Our Projects - Street Children Outreach Project

 

"WAY TRUE LIFE " provides non-formal street schools to ensure that working children get at least a basic education. We nurture community support for our schools and seek to mainstream suitable children into the government education system. We also provide popular and practical vocational training where older children can learn skills while also earning some money.

Poor health-:
is a chronic problem for street children. Half of all children in India are malnourished, but for street children the proportion is much higher. These children are not only underweight, but their growth has often been stunted; for example, it is very common to mistake a 12 year old for an 8 year old.
Street children live and work amidst trash, animals and open sewers. Not only are they exposed and susceptible to disease, they are also unlikely to be vaccinated or receive medical treatment. Only two in three Indian children have been vaccinated against TB, Diphtheria, Tetanus, Polio and Measles; only one in ten against Hepatitis B. Most street children have not been vaccinated at all. They usually can not afford, and do not trust, doctors or medicines.

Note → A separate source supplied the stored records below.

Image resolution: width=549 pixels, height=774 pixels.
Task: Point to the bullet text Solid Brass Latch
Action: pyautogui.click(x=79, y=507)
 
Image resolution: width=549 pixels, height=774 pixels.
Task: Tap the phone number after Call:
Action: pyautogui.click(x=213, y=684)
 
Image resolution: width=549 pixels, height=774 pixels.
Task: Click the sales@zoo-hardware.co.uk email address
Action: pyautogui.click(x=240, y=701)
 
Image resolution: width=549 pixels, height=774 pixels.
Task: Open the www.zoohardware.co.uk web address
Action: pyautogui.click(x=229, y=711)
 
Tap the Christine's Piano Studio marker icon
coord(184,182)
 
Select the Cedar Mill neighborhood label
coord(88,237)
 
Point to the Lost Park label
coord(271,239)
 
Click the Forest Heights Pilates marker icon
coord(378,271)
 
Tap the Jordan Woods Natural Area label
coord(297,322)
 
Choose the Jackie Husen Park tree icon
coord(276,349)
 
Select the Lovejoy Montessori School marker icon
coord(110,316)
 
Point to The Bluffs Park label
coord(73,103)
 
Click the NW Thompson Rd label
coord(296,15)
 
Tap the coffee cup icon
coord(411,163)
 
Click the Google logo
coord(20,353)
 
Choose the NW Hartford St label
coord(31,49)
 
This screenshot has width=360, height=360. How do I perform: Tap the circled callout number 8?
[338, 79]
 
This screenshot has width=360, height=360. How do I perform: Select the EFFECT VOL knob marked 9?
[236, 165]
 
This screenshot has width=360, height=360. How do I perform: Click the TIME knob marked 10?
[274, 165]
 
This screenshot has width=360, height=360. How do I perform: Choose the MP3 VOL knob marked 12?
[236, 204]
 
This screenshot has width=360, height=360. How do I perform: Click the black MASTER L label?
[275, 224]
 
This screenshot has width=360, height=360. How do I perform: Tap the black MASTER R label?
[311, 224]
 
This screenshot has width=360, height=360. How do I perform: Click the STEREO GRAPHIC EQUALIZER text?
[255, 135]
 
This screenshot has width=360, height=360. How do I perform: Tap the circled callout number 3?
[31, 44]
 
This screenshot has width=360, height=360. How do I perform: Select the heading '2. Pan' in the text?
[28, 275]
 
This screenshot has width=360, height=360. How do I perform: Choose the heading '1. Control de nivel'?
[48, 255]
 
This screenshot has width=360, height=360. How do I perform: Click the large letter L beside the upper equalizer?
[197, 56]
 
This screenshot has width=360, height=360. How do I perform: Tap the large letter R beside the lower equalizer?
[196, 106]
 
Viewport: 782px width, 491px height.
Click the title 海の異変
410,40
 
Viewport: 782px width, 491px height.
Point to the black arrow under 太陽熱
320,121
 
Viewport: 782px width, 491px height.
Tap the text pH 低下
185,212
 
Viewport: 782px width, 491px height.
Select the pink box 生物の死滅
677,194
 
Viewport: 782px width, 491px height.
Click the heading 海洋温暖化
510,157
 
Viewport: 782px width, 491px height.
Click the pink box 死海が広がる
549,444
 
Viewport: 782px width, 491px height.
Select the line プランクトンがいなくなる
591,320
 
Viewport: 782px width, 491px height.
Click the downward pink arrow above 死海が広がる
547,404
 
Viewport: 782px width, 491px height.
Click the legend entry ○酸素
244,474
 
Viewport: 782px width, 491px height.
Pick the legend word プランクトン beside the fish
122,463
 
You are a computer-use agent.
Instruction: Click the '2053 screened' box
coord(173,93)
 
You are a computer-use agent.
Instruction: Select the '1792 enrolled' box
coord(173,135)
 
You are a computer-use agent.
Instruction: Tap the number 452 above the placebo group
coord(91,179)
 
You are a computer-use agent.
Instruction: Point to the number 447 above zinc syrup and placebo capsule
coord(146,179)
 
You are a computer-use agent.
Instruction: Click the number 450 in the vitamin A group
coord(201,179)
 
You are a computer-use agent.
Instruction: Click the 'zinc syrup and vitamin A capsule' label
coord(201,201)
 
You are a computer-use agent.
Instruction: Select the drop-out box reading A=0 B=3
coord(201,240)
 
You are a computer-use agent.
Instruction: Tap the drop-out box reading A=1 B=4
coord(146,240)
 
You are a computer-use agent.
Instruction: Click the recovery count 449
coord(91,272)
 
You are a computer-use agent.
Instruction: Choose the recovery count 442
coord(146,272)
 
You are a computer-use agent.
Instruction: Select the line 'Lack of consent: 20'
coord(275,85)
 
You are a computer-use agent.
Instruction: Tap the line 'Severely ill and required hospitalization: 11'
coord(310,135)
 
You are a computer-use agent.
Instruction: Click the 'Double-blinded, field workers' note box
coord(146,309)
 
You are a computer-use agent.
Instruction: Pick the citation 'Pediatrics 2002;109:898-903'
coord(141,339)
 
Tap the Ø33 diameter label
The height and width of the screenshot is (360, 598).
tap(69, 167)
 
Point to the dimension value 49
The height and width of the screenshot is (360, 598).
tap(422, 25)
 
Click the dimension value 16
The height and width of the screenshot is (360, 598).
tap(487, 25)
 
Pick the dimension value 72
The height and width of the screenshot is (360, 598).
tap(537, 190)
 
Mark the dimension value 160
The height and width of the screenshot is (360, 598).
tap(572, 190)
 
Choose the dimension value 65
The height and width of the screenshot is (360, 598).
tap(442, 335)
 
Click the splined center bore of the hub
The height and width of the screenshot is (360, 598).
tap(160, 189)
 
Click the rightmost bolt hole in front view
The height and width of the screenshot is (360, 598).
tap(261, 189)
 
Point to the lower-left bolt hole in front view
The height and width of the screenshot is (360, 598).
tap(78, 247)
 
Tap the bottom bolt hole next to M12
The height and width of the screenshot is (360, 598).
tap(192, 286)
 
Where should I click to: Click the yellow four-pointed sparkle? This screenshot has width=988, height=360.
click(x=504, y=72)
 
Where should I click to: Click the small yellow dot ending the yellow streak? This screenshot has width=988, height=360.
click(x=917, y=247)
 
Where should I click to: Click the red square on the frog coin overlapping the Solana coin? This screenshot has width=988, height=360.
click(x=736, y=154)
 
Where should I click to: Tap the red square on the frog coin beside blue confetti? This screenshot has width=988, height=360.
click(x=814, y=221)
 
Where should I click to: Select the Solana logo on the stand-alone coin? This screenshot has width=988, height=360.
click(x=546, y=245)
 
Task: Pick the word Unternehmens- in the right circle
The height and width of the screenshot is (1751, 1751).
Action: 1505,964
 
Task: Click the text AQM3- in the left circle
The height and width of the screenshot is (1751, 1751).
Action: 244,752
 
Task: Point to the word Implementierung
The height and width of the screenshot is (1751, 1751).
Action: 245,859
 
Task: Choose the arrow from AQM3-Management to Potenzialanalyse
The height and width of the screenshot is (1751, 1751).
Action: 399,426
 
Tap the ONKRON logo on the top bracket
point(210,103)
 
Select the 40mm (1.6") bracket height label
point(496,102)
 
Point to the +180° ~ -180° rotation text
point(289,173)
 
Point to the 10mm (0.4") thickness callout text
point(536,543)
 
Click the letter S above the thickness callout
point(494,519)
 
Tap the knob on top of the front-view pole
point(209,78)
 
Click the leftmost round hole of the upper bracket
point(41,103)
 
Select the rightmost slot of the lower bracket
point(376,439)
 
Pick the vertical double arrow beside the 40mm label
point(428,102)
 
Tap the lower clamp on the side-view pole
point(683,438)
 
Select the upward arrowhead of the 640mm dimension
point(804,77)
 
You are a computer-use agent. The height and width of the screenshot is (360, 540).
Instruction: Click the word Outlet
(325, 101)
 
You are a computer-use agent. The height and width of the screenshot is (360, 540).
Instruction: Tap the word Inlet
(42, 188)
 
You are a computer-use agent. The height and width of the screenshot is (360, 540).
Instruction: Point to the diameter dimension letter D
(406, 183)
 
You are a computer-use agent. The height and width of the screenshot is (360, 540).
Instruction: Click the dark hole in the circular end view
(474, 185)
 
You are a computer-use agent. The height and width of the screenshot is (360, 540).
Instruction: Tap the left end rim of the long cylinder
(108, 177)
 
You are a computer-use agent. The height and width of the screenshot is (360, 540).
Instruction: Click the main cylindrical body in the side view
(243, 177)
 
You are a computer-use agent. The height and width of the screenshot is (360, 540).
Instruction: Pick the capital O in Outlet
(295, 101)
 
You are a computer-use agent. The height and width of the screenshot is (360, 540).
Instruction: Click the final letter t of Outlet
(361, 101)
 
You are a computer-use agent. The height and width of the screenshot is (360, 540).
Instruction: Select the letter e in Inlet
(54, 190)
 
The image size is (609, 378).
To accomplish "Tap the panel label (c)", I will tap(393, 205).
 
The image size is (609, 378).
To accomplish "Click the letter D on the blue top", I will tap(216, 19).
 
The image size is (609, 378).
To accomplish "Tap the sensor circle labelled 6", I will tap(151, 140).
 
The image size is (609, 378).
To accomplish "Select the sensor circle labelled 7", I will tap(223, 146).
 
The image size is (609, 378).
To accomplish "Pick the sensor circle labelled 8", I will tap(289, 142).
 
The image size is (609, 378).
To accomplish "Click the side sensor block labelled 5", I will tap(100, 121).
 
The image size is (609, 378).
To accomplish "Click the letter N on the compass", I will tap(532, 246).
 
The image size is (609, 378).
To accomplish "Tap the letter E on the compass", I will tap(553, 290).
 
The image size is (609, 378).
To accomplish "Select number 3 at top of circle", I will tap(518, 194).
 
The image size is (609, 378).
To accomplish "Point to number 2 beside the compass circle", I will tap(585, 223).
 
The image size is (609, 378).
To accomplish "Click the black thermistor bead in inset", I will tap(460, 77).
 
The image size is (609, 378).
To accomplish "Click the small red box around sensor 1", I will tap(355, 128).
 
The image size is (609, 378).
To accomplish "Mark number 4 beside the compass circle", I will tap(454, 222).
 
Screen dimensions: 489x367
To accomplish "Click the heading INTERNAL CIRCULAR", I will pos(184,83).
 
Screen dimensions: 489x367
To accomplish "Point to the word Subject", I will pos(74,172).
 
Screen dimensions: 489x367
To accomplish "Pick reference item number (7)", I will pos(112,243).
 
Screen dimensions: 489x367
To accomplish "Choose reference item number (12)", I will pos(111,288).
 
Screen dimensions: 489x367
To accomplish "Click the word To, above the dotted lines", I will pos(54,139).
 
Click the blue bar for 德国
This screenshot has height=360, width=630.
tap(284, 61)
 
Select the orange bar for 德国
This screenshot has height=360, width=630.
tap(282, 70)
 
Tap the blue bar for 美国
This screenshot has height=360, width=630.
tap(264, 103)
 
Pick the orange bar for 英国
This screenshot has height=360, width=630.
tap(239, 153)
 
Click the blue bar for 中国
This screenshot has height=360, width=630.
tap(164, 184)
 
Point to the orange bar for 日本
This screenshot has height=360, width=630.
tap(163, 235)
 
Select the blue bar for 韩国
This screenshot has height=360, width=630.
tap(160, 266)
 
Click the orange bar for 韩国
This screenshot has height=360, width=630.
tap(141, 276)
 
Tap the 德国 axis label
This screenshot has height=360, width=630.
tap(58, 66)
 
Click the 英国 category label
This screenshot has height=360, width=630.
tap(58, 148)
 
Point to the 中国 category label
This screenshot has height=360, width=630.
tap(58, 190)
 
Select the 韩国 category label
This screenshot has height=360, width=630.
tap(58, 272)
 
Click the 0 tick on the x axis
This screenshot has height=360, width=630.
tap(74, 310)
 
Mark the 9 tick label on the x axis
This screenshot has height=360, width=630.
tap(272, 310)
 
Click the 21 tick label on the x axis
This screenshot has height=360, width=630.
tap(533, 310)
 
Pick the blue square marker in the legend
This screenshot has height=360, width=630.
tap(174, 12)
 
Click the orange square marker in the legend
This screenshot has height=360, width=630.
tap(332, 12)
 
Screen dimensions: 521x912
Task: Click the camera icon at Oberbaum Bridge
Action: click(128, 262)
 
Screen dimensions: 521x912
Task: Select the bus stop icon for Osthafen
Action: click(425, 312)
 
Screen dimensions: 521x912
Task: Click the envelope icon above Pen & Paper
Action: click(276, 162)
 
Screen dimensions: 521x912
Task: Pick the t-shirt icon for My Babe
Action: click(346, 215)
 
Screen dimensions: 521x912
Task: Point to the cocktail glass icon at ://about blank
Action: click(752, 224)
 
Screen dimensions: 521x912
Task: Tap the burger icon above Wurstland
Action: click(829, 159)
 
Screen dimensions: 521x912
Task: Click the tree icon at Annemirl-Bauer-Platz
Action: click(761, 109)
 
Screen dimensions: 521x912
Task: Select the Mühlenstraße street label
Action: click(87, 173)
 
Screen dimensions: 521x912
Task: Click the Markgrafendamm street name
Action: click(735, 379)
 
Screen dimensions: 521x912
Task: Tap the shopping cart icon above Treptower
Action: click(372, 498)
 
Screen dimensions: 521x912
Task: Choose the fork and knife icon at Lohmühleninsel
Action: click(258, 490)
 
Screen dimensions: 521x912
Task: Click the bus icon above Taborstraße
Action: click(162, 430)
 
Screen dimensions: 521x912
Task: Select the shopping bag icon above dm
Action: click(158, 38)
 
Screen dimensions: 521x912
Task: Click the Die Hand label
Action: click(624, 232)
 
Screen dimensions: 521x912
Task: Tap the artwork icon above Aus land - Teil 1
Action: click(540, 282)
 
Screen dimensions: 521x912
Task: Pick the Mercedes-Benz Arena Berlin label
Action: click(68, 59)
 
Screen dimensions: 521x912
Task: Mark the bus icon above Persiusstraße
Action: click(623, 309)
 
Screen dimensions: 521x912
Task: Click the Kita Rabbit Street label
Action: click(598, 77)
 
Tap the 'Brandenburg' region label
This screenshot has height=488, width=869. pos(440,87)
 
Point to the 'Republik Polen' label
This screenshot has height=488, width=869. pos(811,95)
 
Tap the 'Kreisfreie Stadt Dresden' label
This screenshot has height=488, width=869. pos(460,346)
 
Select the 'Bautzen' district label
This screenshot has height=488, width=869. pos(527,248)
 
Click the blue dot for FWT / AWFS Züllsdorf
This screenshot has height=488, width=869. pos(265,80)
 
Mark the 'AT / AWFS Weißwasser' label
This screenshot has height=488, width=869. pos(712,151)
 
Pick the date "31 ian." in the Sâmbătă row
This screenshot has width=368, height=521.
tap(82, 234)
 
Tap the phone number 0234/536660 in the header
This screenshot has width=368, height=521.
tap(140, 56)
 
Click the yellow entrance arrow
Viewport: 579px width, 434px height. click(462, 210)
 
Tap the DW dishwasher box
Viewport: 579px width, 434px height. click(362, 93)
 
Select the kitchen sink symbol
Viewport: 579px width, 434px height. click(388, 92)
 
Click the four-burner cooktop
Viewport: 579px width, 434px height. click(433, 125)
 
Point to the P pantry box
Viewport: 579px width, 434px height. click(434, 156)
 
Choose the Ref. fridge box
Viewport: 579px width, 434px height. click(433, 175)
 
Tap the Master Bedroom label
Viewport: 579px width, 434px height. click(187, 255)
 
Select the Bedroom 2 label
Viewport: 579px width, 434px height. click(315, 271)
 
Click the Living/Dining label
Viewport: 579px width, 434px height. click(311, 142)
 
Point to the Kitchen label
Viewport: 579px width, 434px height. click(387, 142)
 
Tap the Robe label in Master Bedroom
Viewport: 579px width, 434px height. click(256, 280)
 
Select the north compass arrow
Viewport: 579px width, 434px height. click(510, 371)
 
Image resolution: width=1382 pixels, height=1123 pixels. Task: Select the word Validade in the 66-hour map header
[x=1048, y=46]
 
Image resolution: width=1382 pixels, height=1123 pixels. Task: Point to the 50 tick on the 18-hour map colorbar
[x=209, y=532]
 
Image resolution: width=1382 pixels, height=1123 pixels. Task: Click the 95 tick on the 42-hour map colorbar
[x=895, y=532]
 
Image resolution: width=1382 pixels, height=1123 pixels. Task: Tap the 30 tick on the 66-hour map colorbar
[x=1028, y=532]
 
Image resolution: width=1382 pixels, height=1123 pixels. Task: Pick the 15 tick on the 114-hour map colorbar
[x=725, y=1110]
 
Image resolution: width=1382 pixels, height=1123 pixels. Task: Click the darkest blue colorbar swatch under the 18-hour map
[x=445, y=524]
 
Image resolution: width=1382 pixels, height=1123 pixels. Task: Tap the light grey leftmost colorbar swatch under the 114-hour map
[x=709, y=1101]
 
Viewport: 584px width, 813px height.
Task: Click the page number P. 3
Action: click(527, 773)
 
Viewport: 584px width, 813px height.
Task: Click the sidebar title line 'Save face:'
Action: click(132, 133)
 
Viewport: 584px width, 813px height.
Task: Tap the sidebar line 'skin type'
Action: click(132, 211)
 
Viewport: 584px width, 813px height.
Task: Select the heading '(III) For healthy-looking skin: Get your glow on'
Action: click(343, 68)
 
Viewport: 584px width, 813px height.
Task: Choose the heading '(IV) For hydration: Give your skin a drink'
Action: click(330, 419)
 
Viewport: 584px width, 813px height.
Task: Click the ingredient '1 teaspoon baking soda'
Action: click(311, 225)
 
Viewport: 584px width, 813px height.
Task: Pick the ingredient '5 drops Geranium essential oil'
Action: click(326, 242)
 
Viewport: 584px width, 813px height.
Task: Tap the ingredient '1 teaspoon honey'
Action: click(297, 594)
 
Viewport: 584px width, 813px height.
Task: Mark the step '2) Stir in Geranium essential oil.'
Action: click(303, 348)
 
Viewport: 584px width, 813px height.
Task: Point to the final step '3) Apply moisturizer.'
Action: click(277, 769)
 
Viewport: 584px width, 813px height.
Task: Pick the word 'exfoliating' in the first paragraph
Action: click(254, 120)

If they receive any treatment at all it will often be harmful, as with kids whose parents place scalding metal on their bellies as a remedy for persistent stomach pain.
Child labourers suffer from exhaustion, injury, exposure to dangerous chemicals, plus muscle and bone afflictions.
There is much ignorance about reproductive health and many girls suffer needlessly. A girl made infertile by an easily-preventable condition may become unmarryable and so doomed to a life of even greater insecurity and material hardship.
Poverty-:
is the prime cause of the street children crisis. Children from well-off families do not need to work, or beg. They live in houses, eat well, go to school, and are likely to be healthy and emotionally secure. Poverty dumps a crowd of problems onto a child. Not only do these problems cause suffering, but they also conspire to keep the child poor throughout his/her life. In order to survive, a poor child in India will probably be forced to sacrifice education and training; without skills the child will, as an adult, remain at the bottom of the economic heap. Learn skills such as jewellery-making and tailoring which can prove more valuable to them than additional formal schooling. The money children earn at the centres alleviates some of their poverty, and encourages the child and his/her parents to choose vocational training over child labour. WAY TRUE LIFE has also been active in promoting Child Rights.